▸ **EXCERPTED TEXT**

Single Nucleotide Polymorphisms
The simplest and most common of all polymorphisms are single nucleotide polymorphisms (SNPs). A locus characterized by a SNP usually has only two alleles, corresponding to the two different bases occupying that particular location in the genome (see Fig. 4-1). As mentioned previously, SNPs are common and are observed on average once every 1000 bp in the genome. However, the distribution of SNPs is uneven around the genome; many more SNPs are found in noncoding parts of the genome, in introns and in sequences that are some distance from known genes. Nonetheless, there is still a significant number of SNPs that do occur in genes and other known functional elements in the genome. For the set of protein-coding genes, over 100,000 exonic SNPs have been documented to date. Approximately half of these do not alter the predicted amino acid sequence of the encoded protein and are thus termed synonymous, whereas the other half do alter the amino acid sequence and are said to be nonsynonymous. Other SNPs introduce or change a stop codon (see Table 3-1), and yet others alter a known splice site; such SNPs are candidates to have significant functional consequences.
The significance for health of the vast majority of SNPs is unknown and is the subject of ongoing research. The fact that SNPs are common does not mean that they are without effect on health or longevity. What it does mean is that any effect of common SNPs is likely to involve a relatively subtle altering of disease susceptibility rather than a direct cause of serious illness.
A second class of polymorphism is the result of variations caused by insertion or deletion (in/dels or simply indels) of anywhere from a single base pair up to approximately 1000 bp, although larger indels have been documented as well. Over a million indels have been described, numbering in the hundreds of thousands in any one individual’s genome. Approximately half of all indels are referred to as “simple” because they have only two alleles—that is, the presence or absence of the inserted or deleted segment (see Fig. 4-1).

▸ **QUESTIONS ON THE MATERIAL**
1 > Reproduce the passage on single nucleotide polymorphisms from "The significance for" up to and including "of serious illness.".
2 > According to the passage on single nucleotide polymorphisms, how many exonic SNPs have been documented to date for the set of protein-coding genes?

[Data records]
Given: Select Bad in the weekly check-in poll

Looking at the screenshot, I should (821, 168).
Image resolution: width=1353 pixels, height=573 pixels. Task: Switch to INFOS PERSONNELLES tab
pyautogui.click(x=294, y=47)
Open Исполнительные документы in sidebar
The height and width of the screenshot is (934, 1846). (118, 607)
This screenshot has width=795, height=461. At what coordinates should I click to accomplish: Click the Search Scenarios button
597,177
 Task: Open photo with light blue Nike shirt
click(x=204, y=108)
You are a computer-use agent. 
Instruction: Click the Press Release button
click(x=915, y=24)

--

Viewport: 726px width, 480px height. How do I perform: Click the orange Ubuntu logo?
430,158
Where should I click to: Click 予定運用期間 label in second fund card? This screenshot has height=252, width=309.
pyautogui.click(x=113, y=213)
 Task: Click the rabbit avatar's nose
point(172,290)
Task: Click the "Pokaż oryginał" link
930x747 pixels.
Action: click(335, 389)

▸ **ANSWERS TO THE EXERCISES**
1 >
The significance for health of the vast majority of SNPs is unknown and is the subject of ongoing research. The fact that SNPs are common does not mean that they are without effect on health or longevity. What it does mean is that any effect of common SNPs is likely to involve a relatively subtle altering of disease susceptibility rather than a direct cause of serious illness.

2 > Over 100,000.